Additionally, Cancer Resource Services (CRS) from OptumHealth, an Ingenix business partner, provides information to help patients make informed decisions about their cancer care and where to receive it. Although CRS focuses on uncommon and complex cancers – where practice variability and expenses tend to be high – it also offers assistance with any other type of cancer.
CRS identifies, credentials and contracts with cancer Centers of Excellence programs nationwide – currently more than 20 Centers – to provide access to patients and provides short-term clinical consulting from experienced cancer nurses to help patients make informed decisions about their care and where to receive it. According to OptumHealth, contracts with CRS offer payers an average of 20 percent to 40 percent savings for inpatient, outpatient and physician services and result in shorter patient stays and lower case costs through a reduction in unnecessary and inappropriate treatment.
In addition, nurse advocates from OptumHealth’s Cancer Support Program go beyond a consultative role by providing focused treatment decision support for high-incidence cancers. These nurses act as an extension of the physician’s office by educating the patient and facilitating early recognition and interventions for treatment-related side effects, and administering depression screens that can lead to appropriate behavioral health interventions that can result in improved quality of life and health outcomes.
More payer help is on the way
Even with these products and services, there still are some important information gaps that need to be filled, Regan pointed out, such as “the ability to measure and compare what’s going on.” Although claims data provide several pieces of the puzzle, it “doesn’t give you a really good picture,” she said.
“You need clinical data that tell you what you need to know about this person, what stage they are in and how they are being treated, such as whether they are being treated in accordance with clinical guidelines. You need to be able to look at how you treat your members and compare that data from hospital to hospital or physician to physician,” she continued.
To solve this problem, Reden & Anders is developing a new and innovative solution for health care payers that can facilitate improvements in care received by patients diagnosed with cancer by driving new insights about provider quality and cost-of-care in the area of several costly cancers at a level of granularity and precision that is not currently available, Regan said.
Currently in the design stage, “Specialty Analytics and Management” (SAM), will involve enhanced data collection and focused analytics around oncology care and consist of a data collection module for collecting and storing clinical data elements from network physicians and an analytics and reporting module for mining and reporting on this data in conjunction with its administrative data complements. “What I am working on right now is how we can get information from payers in a format that is useful,” Regan said. “What we have at the present is workable, but we will have a richer repertoire of data over time.”

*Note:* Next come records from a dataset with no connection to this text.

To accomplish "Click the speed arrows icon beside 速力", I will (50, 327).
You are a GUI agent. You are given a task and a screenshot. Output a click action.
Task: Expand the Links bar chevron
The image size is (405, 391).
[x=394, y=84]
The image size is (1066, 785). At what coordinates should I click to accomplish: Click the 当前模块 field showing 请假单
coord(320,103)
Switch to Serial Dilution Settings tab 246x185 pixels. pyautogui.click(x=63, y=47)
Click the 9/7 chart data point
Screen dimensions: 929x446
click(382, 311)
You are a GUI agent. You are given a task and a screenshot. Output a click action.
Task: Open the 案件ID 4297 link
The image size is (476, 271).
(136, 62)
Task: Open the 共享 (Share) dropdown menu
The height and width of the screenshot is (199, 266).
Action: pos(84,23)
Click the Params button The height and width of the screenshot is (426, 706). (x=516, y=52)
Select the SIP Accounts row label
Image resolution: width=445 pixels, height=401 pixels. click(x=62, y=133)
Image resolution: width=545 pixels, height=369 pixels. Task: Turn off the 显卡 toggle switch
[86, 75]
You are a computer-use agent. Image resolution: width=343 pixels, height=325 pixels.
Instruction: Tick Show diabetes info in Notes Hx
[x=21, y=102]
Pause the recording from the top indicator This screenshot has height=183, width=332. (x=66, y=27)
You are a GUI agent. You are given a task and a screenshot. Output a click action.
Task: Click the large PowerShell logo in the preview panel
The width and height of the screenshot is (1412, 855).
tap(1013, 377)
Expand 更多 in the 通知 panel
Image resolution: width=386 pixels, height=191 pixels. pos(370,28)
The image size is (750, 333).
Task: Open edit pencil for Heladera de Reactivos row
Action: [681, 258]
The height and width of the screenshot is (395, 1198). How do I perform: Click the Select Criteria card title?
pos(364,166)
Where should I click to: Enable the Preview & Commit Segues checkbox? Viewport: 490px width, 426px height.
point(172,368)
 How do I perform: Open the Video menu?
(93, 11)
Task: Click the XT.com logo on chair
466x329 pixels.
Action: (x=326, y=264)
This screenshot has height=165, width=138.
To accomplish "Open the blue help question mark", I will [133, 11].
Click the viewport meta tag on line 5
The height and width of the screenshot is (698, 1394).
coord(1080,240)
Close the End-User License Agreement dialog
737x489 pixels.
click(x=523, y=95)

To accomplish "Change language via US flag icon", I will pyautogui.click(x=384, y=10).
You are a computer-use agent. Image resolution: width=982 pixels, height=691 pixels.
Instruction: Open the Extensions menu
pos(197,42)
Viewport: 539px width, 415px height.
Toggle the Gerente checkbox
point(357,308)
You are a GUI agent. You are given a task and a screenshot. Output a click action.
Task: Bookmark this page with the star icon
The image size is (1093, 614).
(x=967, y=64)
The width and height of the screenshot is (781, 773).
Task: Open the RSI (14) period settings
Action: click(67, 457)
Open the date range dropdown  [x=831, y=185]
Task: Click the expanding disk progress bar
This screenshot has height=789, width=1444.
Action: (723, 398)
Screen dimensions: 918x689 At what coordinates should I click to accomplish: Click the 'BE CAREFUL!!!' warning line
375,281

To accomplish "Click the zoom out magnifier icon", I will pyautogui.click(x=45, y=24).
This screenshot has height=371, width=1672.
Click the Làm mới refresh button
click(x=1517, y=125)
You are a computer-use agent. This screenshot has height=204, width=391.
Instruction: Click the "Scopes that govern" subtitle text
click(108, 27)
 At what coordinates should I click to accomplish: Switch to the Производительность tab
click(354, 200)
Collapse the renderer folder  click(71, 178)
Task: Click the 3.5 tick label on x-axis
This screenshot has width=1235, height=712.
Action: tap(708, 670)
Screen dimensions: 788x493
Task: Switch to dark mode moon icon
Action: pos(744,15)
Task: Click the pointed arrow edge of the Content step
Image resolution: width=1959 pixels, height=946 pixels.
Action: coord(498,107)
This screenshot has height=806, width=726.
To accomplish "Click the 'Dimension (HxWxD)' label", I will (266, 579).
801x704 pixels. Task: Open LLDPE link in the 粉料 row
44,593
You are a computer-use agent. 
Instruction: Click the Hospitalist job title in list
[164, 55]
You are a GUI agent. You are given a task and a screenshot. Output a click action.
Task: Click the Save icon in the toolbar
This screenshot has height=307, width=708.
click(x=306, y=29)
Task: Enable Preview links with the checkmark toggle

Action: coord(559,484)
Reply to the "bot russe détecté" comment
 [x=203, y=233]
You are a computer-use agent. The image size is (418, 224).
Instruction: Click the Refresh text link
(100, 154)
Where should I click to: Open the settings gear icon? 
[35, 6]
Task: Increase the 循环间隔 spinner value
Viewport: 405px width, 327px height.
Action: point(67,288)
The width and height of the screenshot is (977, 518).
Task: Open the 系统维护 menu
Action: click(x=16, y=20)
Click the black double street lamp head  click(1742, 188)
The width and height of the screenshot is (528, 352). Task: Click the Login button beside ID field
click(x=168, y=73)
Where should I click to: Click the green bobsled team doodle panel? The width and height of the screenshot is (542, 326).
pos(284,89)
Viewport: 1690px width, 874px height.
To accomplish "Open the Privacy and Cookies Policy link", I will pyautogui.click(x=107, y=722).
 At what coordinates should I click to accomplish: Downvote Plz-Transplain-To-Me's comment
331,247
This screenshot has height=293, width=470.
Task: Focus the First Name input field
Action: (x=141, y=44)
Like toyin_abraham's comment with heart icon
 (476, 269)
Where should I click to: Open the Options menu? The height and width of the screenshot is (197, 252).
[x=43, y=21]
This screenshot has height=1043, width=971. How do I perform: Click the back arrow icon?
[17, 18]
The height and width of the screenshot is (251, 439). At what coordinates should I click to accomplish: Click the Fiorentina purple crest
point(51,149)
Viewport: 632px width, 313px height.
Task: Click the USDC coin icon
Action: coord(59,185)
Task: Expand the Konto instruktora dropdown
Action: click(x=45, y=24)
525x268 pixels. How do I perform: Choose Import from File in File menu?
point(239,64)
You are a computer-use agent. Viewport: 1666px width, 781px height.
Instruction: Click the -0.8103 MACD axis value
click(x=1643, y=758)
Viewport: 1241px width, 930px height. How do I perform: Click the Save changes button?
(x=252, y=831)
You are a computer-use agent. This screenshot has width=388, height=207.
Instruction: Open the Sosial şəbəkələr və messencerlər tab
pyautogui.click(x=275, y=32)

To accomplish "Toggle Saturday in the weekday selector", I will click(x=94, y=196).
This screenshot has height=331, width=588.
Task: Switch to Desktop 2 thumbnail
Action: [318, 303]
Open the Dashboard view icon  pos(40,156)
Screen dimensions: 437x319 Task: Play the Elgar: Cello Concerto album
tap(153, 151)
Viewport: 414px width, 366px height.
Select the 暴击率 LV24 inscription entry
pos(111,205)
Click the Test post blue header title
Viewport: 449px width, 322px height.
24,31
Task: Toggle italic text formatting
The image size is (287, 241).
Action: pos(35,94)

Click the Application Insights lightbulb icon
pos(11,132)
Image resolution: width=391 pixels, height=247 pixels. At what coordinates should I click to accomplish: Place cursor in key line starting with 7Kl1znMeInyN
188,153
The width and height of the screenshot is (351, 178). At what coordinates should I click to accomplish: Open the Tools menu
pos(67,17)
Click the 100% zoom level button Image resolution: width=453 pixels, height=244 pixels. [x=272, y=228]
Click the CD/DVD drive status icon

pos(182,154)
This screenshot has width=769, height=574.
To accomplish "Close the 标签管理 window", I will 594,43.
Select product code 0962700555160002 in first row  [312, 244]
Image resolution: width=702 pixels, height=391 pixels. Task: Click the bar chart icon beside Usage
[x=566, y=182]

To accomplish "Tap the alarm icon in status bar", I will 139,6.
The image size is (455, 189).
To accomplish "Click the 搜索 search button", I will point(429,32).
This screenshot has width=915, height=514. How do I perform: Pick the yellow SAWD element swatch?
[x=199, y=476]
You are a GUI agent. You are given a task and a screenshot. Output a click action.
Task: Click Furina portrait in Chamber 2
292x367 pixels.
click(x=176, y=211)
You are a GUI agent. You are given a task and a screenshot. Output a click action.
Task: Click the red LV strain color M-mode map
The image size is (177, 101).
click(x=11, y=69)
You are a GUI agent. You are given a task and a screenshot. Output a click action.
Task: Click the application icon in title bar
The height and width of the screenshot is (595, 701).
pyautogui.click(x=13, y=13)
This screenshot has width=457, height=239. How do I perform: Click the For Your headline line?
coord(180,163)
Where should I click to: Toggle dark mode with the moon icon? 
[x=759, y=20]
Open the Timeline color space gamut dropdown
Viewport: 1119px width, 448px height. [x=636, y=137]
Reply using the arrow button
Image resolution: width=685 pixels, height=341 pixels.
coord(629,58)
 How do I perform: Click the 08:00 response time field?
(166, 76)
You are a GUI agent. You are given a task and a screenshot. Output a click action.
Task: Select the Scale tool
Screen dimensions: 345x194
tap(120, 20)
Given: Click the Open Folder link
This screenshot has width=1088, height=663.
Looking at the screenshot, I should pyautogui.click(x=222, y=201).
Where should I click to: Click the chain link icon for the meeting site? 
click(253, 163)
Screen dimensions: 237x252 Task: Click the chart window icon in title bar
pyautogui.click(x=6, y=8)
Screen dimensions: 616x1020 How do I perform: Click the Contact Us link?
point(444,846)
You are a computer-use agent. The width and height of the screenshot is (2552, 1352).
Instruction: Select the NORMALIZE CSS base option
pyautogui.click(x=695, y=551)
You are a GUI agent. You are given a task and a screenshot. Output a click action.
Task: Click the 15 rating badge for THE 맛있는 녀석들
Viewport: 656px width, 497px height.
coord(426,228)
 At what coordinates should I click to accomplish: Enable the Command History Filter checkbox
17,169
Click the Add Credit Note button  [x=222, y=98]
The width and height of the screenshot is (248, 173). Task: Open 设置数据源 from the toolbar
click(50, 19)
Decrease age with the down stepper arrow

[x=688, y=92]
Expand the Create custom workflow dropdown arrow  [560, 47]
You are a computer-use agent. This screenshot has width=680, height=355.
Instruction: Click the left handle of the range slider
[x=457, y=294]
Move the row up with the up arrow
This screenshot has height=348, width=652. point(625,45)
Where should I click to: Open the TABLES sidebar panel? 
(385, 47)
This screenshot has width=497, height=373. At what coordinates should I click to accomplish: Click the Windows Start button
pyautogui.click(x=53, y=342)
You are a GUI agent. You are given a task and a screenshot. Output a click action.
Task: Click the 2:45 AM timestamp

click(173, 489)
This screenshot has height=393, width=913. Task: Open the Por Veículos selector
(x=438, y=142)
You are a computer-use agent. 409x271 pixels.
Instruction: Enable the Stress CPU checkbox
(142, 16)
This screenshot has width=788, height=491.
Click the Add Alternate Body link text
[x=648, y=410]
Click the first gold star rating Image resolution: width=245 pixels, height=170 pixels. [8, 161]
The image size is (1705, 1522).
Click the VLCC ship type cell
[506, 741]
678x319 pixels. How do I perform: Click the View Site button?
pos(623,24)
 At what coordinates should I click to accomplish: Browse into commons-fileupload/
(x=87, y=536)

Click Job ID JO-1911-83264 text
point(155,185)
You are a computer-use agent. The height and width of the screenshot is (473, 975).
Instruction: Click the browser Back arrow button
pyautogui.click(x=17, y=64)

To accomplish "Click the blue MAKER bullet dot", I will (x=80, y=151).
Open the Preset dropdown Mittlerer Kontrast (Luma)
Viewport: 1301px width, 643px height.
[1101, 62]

According to Regan, “It’s a big endeavor to get involved with members and their care, to say ‘you’re our member and being able to communicate with you is a good thing.’” However, research shows that the more touches a payer has with the patient, the better the experience for both parties will be.
“To help ensure that enhancements are delivered to cancer patients and to the management of individual providers and networks serving these patients,” she said, “payers really need to look at the long view.”
References:
1 “The Retail Revolution in Health Insurance,” The McKinsey Quarterly, March 2007. 2 “Cancer Patients, Lost in a Maze of Uneven Care,” Denise Grady, The New York Times, July 29, 2007. 3 Id.